Bah it's been a shitty day, just to say the least.
I'm really hopin they call school off tomorrow *knocks on wood*
So much stress lately...too much...I'm kinda glad its over, but I miss it all at the same time...the times when we would just sit and talk, and when we would just laugh for hours. Or the times when we would get harassed by the police, "Are you both here on your free will?" :D And I have this feeling that you're ignoring me. Which sucks major butt, because I thought we weren't going to have it be all awkward and such. But if it makes you happy, then i guess I'm happy too.

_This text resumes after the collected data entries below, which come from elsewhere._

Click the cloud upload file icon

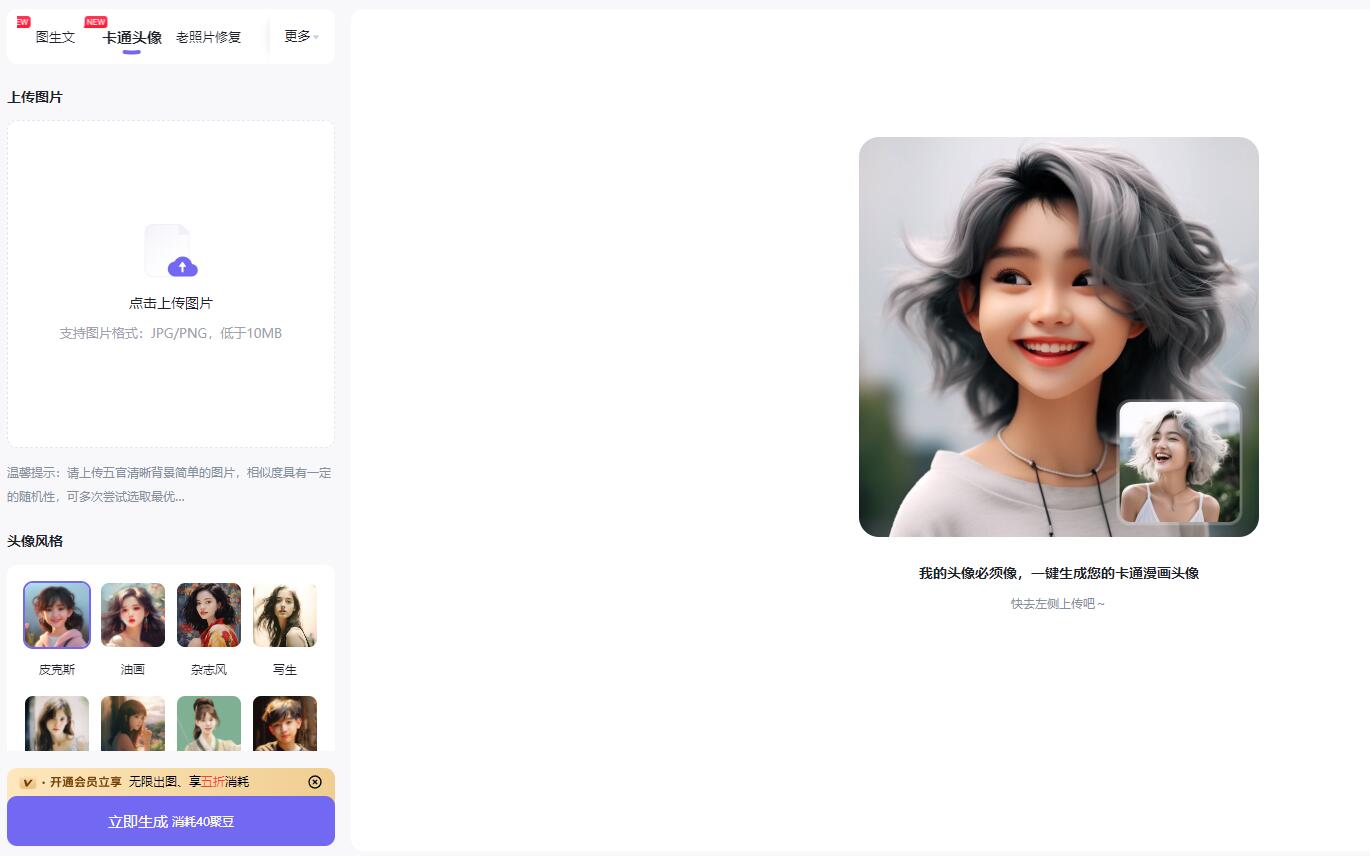pos(171,251)
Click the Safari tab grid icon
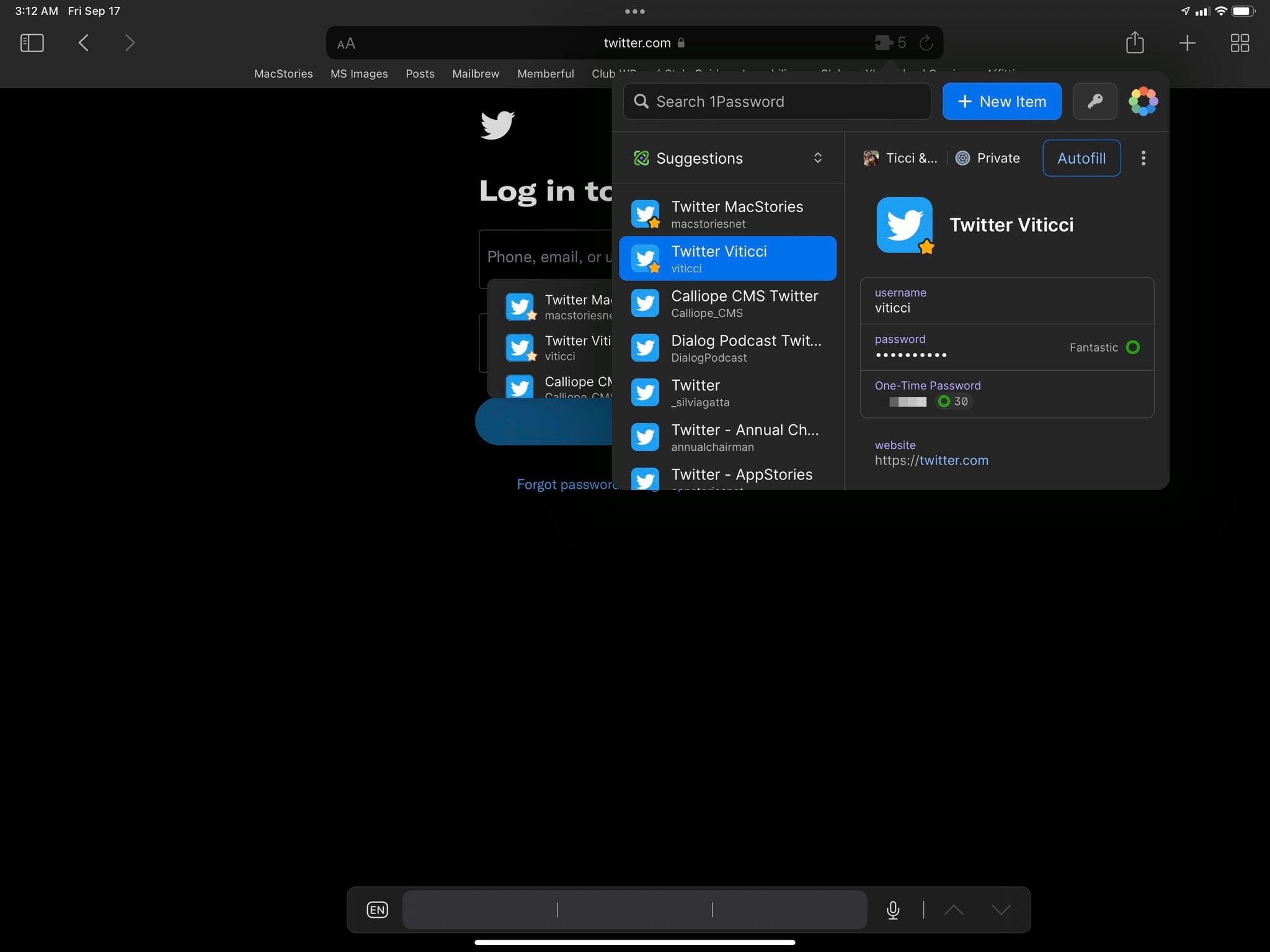Viewport: 1270px width, 952px height. point(1240,42)
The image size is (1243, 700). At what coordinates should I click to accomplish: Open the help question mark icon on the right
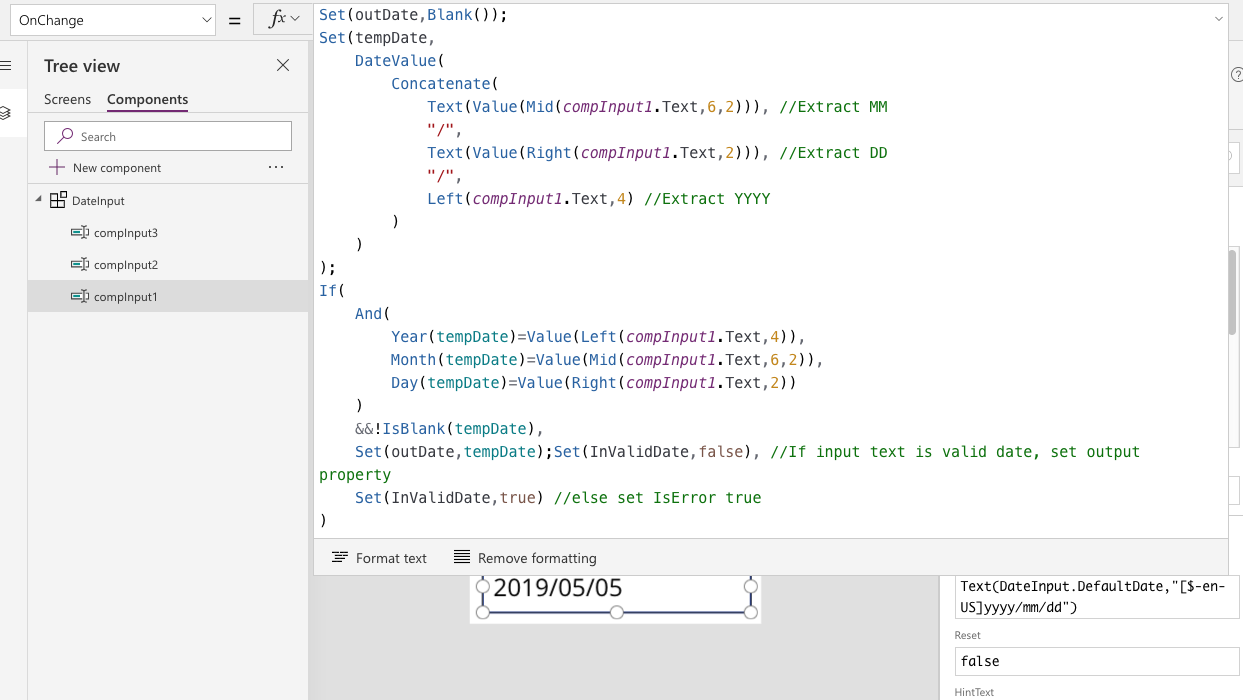point(1236,74)
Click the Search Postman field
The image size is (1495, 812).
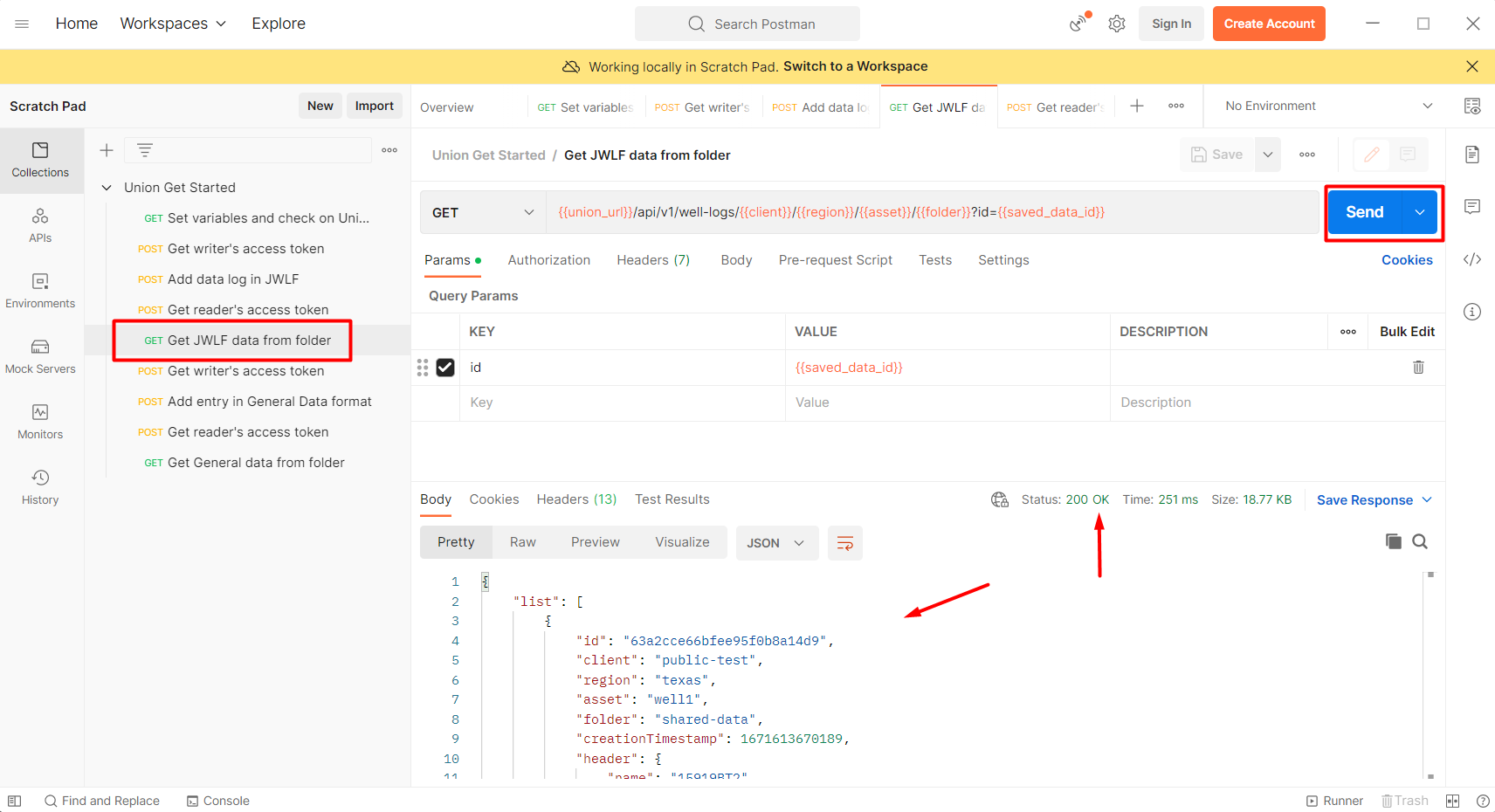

In other news, Craig is coming to look at my car tomorrow night, and hopefully buying it. But that poses the problem of me not having a vehicle...I still have my moms car down here, but she doesn't want me driving it. No particular reason, just doesn't want me to. She's got another one up north that she's using. And I'm so glad that I was standing there to hear them discussing me driving the Saturn, which is a stick. Yah, sorry, I'm not going to attempt at learning to drive the Saturn on icy ass roads. Sorry, I'd like to live on my way to school or work...and they know that I've almost been in like, three accidents already, they should know better. So they couldn't refuse me my moms car when I made that point. And, I get to have it for 1 and a half weeks, and if it's anything after that, then i have to make the car payment and pay the insurance. Yah, thats cool. I'm sooo going to be able to do that working two and a half hours a day 7 days a week making 7 bucks and hour...riiiiiiiiight. I swear.
And one of the things that pisses me off to the max when dealing with them, is that no matter what, they seem to find it necessary to bring up subjects that are totally irrelevant to the one at hand, and start complaining about all my mistakes. Well, Christ, I didn't know that it was illegal to be HUMAN. I think its the most disgusting thing in the world that they can point out all my mistakes and neglect to notice their own. They need to realize that I'm not going to be what they want me to, I'm going to be what is comfortable to me, what makes sense to ME. And I'm sorry, but living in ignorance isn't my style.
Something else that just taps my ass is that they like to play like I'm their little marienette in between them; I'm the middle man. I have to do what they don't, be blamed for their mistakes, and take care of them. Prime example: the situation with my moms car. Before I knew I was selling my car, my parents told me that I had to be the one that had to find the gas money and the way to get the car up to Clare. Of course my dad wont go with me, because that would mean he would have to be within a hundred feet of my moms husband, and that just wouldn't do...oh no. And same goes for my mom's husband, he wont drive down here with my mom to pick it up, because that would mean that he would have to be within a hundred feet of my dad, and that's just absured. Ya know it's just too far above them to actually suck it up and be adults. The whole lot of 'em. I swear, it's like dealing with freshmen.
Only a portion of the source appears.